Shannon Welch/Photo Editor

If there is anything in my teenage years that resembles an early mid-life crisis, it is the college application process. Long, tedious, and stressful, the process demands a constant examination of one’s academic and personal life. Everything is reduced to a series of statistics and numbers. The only thing that actually defines one student from another is the measly two-page essay about that one Profound Moment. It’s a miracle that anyone survives.

In addition, there is also the problem of choosing to which schools one should apply. Many students resort to a selection of college guidebooks—Fiske’s, Princeton Review, and College Board—as well as online and paper reviews like College Prowler. High school seniors desperately try to grasp the essence of each university and evaluate the specific criteria they think matters most.

In a few short pages, these college reviews claim to offer definitive information about each school’s academics, housing, food, and campus culture. As I marked the end of my first month at college, I asked myself, “Did Wesleyan really live up to what everyone and everything said it would be?”

I surveyed my fellow students, showing people various college reviews and asking them their opinions on Princeton Review’s ranking of Wesleyan at number 13 on its list of “Birkenstock-Wearing, Tree-Hugging, Clove-Smoking Vegetarians,” or on the C+ College Prowler gave us for the attractiveness of the girls and guys on campus.

Some students focused on the attractiveness ratings.

“The book says that Wesleyan girls are ‘unshaven and unwashed,’ and that is a little bit of a hyperbolized reputation,” said Benjamin Firn ’14. “I don’t think they deserve a C+; I think a B is more appropriate.”

While some students are more forgiving on this particular point, they noted that the College Prowler book does not present an accurate picture of the University.

“This book is not representative of the average Wesleyan student,” said Molly Stern ’14.

Another consistent student response was that of apathy rather than either agreement or dissent.

“You know, I don’t really care as much as I did way back when,” said Jason Brandner ’16. “It doesn’t really matter, since I’m already here. I made my decision and I have no intentions of changing [it].”

Other freshmen agreed and didn’t express strong feelings about external perceptions of Wesleyan.

“I mean I guess it makes sense,” said Sarah McCully ’16, in response to the ratings proclaiming the University as a hippie school. “But I don’t know. I figure that Wesleyan is less of the Birkenstocks and more of the Sperrys. It doesn’t really fit one description. It’s unique in its own way.”

I related to this sense of apathy. While I read the websites and the books, I couldn’t help but feel any overwhelming sense of “so what?” Did it really matter that Princeton Review called the University “dynamic” with a “high level of intellectual curiosity?” After all, doesn’t every other college and university claim the same thing?

“Look, I honestly just opened my computer one day and went, ‘What is this school Ted and Marshall went to?’” admitted Jack Spira ’16. “And now, I’m here.

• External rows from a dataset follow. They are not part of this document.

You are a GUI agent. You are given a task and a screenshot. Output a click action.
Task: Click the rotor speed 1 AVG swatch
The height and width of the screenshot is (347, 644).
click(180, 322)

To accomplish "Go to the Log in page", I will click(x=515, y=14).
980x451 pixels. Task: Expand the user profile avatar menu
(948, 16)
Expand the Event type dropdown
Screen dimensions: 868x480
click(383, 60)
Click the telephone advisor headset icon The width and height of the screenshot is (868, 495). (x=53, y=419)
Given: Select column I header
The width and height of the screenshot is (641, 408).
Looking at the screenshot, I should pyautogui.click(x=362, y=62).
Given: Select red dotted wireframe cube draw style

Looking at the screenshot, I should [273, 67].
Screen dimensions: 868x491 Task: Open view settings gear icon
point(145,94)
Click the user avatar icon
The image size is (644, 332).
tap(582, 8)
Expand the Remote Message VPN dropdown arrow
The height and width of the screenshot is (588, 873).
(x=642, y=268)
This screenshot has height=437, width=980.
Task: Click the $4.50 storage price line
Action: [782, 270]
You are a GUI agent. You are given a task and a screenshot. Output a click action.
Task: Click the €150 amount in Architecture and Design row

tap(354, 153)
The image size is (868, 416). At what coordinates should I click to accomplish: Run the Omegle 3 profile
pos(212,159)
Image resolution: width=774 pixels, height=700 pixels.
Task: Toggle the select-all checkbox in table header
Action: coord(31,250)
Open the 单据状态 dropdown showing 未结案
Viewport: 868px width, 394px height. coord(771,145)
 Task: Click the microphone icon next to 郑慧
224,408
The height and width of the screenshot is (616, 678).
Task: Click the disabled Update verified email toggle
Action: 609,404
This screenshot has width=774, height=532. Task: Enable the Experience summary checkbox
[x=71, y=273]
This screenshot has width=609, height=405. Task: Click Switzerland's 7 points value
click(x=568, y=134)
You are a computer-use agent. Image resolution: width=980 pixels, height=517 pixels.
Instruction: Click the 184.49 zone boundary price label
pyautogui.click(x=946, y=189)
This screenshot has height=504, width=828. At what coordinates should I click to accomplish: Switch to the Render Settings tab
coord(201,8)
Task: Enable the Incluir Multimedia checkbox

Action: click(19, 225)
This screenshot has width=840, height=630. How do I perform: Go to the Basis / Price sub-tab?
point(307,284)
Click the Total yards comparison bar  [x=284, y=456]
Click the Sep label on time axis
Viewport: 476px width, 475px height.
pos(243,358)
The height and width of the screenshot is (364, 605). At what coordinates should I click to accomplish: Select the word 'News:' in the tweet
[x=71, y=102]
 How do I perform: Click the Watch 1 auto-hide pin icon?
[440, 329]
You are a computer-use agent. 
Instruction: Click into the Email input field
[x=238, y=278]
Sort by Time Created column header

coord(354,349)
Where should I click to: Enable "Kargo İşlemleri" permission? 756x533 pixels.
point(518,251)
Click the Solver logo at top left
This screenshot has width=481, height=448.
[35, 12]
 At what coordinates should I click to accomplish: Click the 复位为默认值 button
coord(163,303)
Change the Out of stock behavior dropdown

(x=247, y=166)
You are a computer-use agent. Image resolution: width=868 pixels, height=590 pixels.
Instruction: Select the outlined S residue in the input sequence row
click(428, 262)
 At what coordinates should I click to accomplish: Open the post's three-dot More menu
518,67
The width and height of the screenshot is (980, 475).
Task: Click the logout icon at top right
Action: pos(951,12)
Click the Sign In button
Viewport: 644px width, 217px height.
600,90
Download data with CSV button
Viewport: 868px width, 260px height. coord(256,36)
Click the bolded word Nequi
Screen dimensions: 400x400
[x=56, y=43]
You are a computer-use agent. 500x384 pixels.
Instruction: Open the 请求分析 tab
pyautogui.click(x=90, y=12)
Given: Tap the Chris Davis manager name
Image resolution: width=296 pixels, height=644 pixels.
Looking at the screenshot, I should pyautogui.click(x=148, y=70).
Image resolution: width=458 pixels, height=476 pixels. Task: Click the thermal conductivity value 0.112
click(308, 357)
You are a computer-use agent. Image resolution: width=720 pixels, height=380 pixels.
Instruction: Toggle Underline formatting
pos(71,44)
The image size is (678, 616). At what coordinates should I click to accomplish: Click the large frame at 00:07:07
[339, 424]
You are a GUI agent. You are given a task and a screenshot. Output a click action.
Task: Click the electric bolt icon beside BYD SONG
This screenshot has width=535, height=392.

I didn’t really seek Wesleyan because people were claiming that it had great food or the median SAT scores were impressive.”

In my experience, the college selection process was so much more than statistics—campus visits and vibe held more weight in my mind. I remember my mother dismissing Wesleyan after the first of many visits.

“Oh, of course you would like Wesleyan,” she sniffed disapprovingly. “Them and all their bohemian-liberal stuff.”

Yes, mom. All of them and their bohemian-liberal stuff. But that wasn’t what really intrigued me about the school. I just stepped on campus and fell in love. There was this instant spark. I just knew that I wanted to be here for the next four years of my life.

Each book tried to portray the school with an objective hand, asking actual students to write their own feelings or opinions about the campus housing, academics, and student life. However, each student’s perspective is different, making it impossible to actually pinpoint what Wesleyan is. Similarly, prefrosh will never get the true feel of Wesleyan until they actually come and live on campus. Everything needs to be discovered and personally experienced. There is no way to describe a constantly moving, constantly active body of students without leaving out the best and worst details. If anything, each description gives only the lightest of overviews.

“Wesleyan is the best-leyan,” said Wayne Ng ’16. “And that sentiment is the only one that I can whole-heartedly agree with.”